Item coordinate data
┄┄┄┄┄┄┄┄┄┄

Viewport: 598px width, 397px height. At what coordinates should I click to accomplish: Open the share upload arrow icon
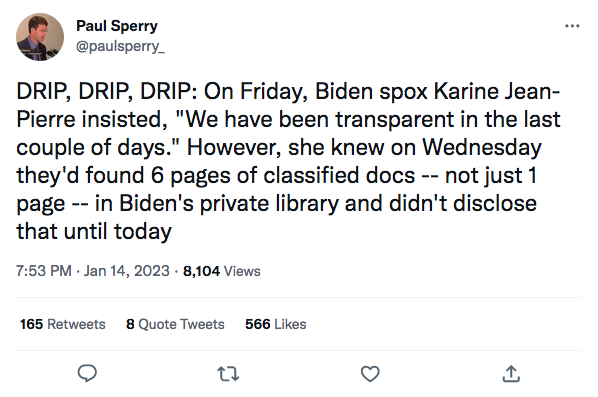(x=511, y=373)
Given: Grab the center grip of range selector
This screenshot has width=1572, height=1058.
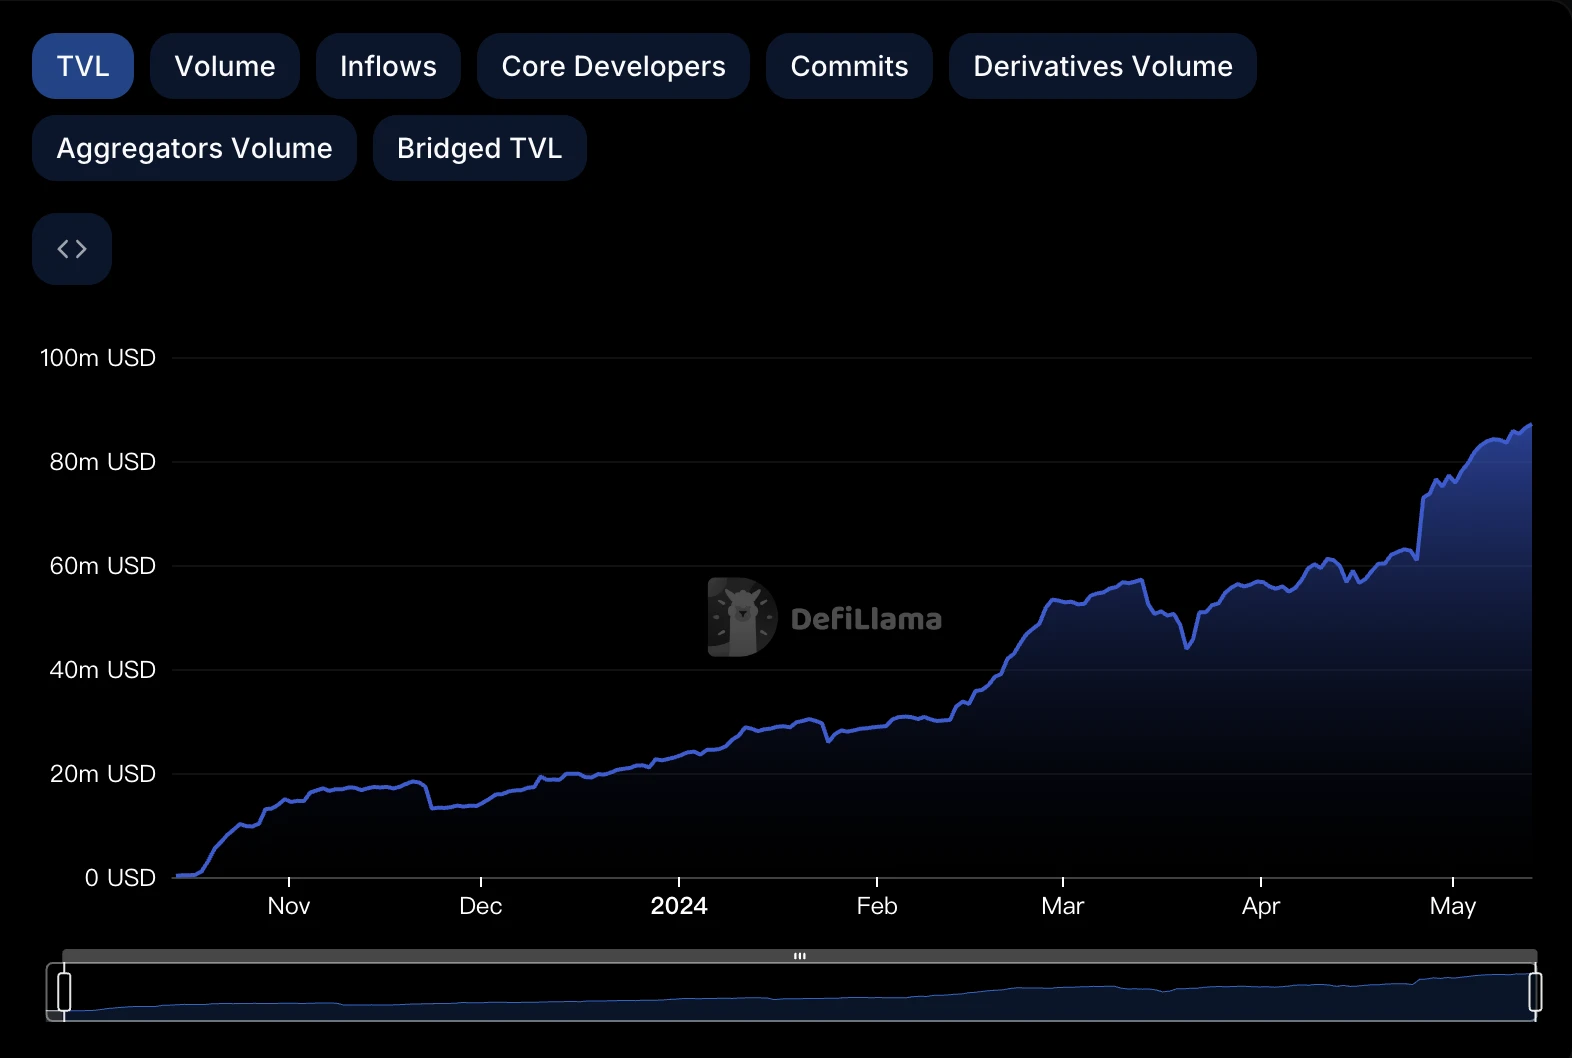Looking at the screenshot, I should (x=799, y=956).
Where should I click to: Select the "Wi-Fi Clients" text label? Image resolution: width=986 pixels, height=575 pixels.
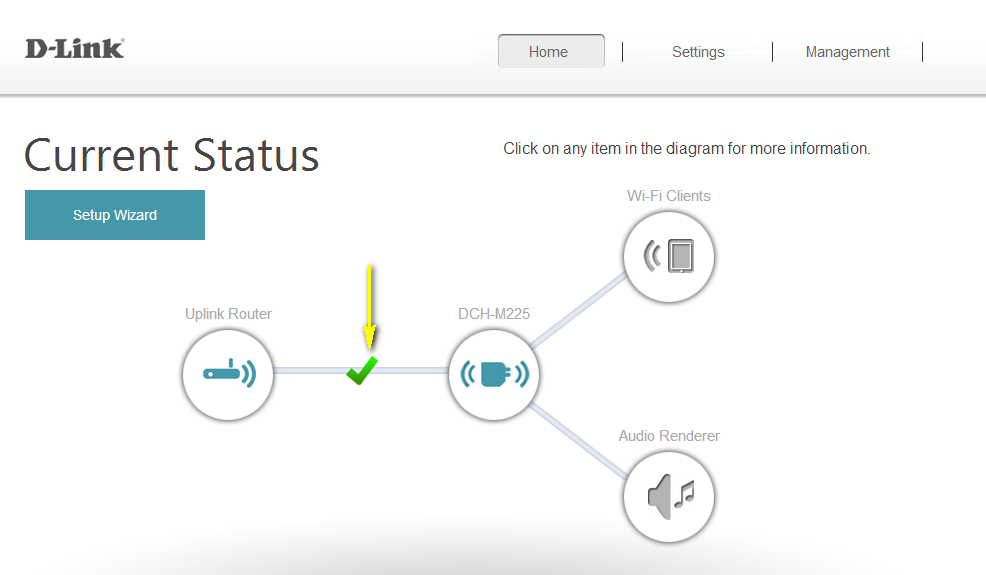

┄┄┄┄┄┄┄┄┄┄

◆ **EXERCISE**
Rewrite all of the entries above with every "click" changed to "tap" and nothing else altered. Omit the pictures from your version.

◆ **FINAL RESULT**
Viewport: 598px width, 397px height. At what coordinates should I tap to accomplish: Open the share upload arrow icon
(x=511, y=373)
Given: Grab the center grip of range selector
This screenshot has width=1572, height=1058.
Looking at the screenshot, I should (x=799, y=956).
Where should I tap to: Select the "Wi-Fi Clients" text label? Image resolution: width=986 pixels, height=575 pixels.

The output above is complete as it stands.